The write endurance of a SSD is a function of the type of flash memory used (SLC, MLC), storage capacity, frequency of writes, data sizes of the writes and the amount of static data which relates to the wear leveling algorithm. System level endurance of SSDs in the industrial, enterprise and miliary space have ranged anywhere from one million to five million program/erase cycles. There are three main problems with this.

1. The endurance will depend on how the SSD is used in the application. As a result, SSD vendors can tweak the parameters for their own marketing purposes.

2. Not all SSD vendors use the same formula for calculating the endurance and the formulas can be overly complex.

3. A straight endurance metric is nebulous and difficult to grasp its implications, especially for OEMs who've never had to grapple with endurance issues in HDDs. For example: What's the effect on the lifetime of the drive?

SanDisk aims to solve this with the Longterm Data Endurance (LDE) metric. LDE is simply defined as the total amount of data writes allowed in the lifespan of the SSD. The metric is based on the Bapco write usage pattern for a typical business user and assumes the data is written equally over the lifetime of the drive and that data is retained for one year once the LDE specification is reached.

LDE allows OEMs a simple way to compare SSDs and determine, based on the applications usage patterns which drives are suitable for a particular application. For example, a drive with an 80TBW (teraByte write) LDE can support 20GB writes per day for 10 years (equivalent to 73TBW). For an application requiring support for only half the number of writes per day (10GB), a 40TBW rated drive would be sufficient.

The beauty of LDE is that it captures endurance in one single, understandable figure. A common metric is necessary to facilitate SSD adoption moving forward. Now comes the hard part: garnering support from other SSD vendors and OEMs.

I've uploaded a copy of Don Barnetson's presentation on LDE, "Solid State Drives: The MLC Challenge" on my website at http://www.forward-insights.com/.

3 comments:

Anonymous said...

Does the LDE metric assume perfet wear leveling?

Is the LDE metric adjusted for ECC capability?

Gregory Wong said...

It is a system-based metric which means it includes whatever wear-leveling algorithm and ECC is used to obtain the LDE.

Anonymous said...

I attended Mr. Barnetson's presentation and came out of it with a couple of simple, but telling concepts.

The real complexity in write endurance life is the disparity between the applications average block size and the underlying Flash block size. In this case, we are talking about the 48% of writes that are 4K in size being mapped onto a Flash erase block that is several megabytes in size. It is this magnitude of this disparity that makes analyzing expected lifespans difficult.
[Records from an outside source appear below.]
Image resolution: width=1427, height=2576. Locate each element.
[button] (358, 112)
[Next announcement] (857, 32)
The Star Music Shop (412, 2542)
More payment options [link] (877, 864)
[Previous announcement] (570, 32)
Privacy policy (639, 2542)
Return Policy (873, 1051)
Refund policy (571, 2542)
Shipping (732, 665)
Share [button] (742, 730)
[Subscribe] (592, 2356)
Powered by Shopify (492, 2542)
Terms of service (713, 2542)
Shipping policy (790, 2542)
Mr. Barnetson also stated that while Flash controller designs are in works that will improve the write performance with small blocks, these designs will not improve the wear patterns. My take on this is that improved performance will actually wear out devices faster.

The goal of the spec is to take the Bapco "usage pattern" for a "typical" user and have each drive manufacturer calculate how that pattern will map onto their drive creating a "total write volume" for the life of the drive. This is a useful number. Hopefully the manufacturers will go further and state the details of how they got their numbers so that other usage patterns can be calculated.
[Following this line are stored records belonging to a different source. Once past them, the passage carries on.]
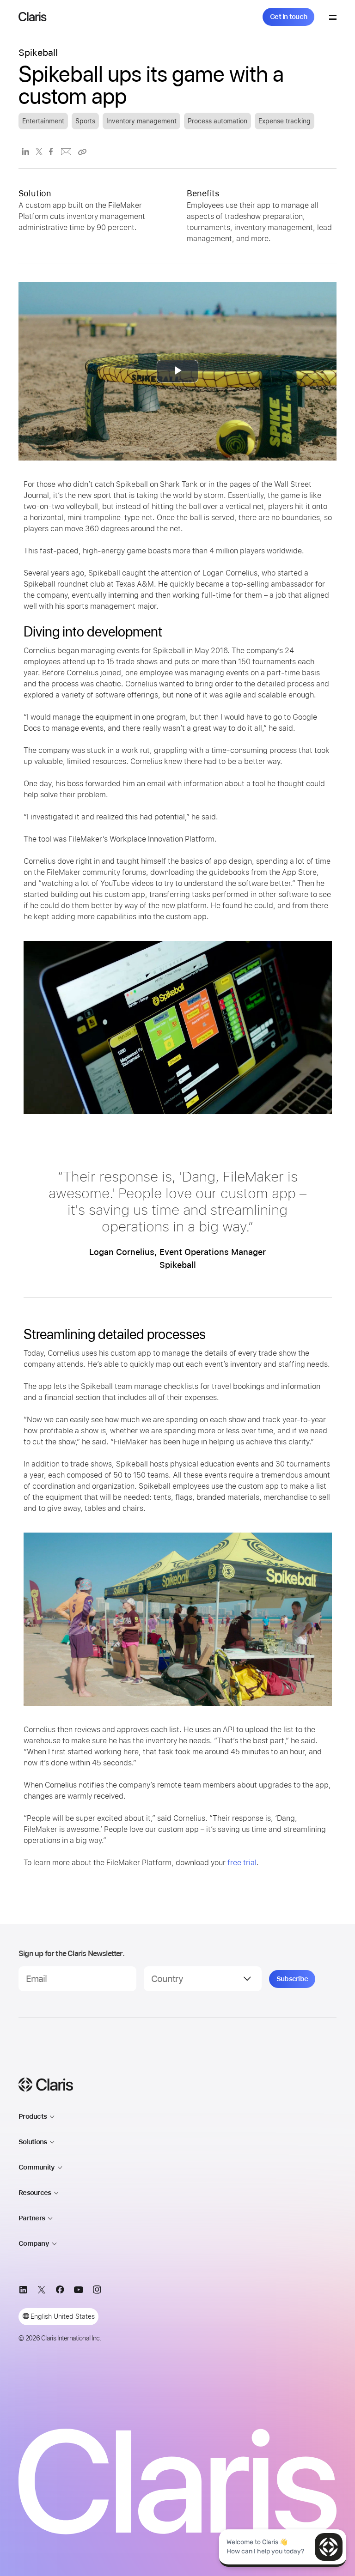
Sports (85, 121)
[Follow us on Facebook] (60, 2291)
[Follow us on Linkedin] (23, 2291)
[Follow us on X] (41, 2291)
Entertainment (43, 121)
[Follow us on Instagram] (97, 2291)
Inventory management (141, 121)
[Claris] (32, 16)
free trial (242, 1862)
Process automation (217, 121)
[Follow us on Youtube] (78, 2291)
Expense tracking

In theory, other "usage patterns" should be created for other applications like MP3 players, mail servers, etc. The likelyhood of this happening seems slim though.

I would also like to point out that other system elements will impact the usage patterns. A "typical windows users" will have different IO distributions on an XP system on FAT32 then they will on NTFS.

In general, I think what is happening is that for most drives, the "typical user" will see a total lifespan that is about 1/200th the lifespan of the drive is you feed it "perfectly". Perfectly feeding a drive requires that you 100% linear write, with only a single thread, writing with exact erase block sizes and aligned exactly on erase block boundaries. Only in this case can you get the current manufacturers "50 GB/day for 20 years" durability.

My interest in this discussion has to do with my companies MFT (Managed Flash Technology) mapping layer. By re-organizing the order of blocks on the disk, MFT does actually write to Flash in the "perfect pattern". As would be expected, MFT does not actually get to a perfect 1:1 ratio, but it does get close. MFT has background re-org tasks that eventually move data around a couple of times, so with MFT ratio is closer to 3:1 in real-world testing of live servers. In that this is about 75x better than the bare drive, this allows you to use mid-endurance MLC drives in medium to high churn server applications. Our rule of thumb is that you can write the capacity of the drive daily and get about 7 years of life. Thus a 1 TB array of MLC drives can get 1 TB of writes daily for 7 years yielding a 2.5 PB "write lifespan". My company actually shipped it's first 1TB MLC server last week.

Doug Dumitru
EasyCo LLC
http://easyco.com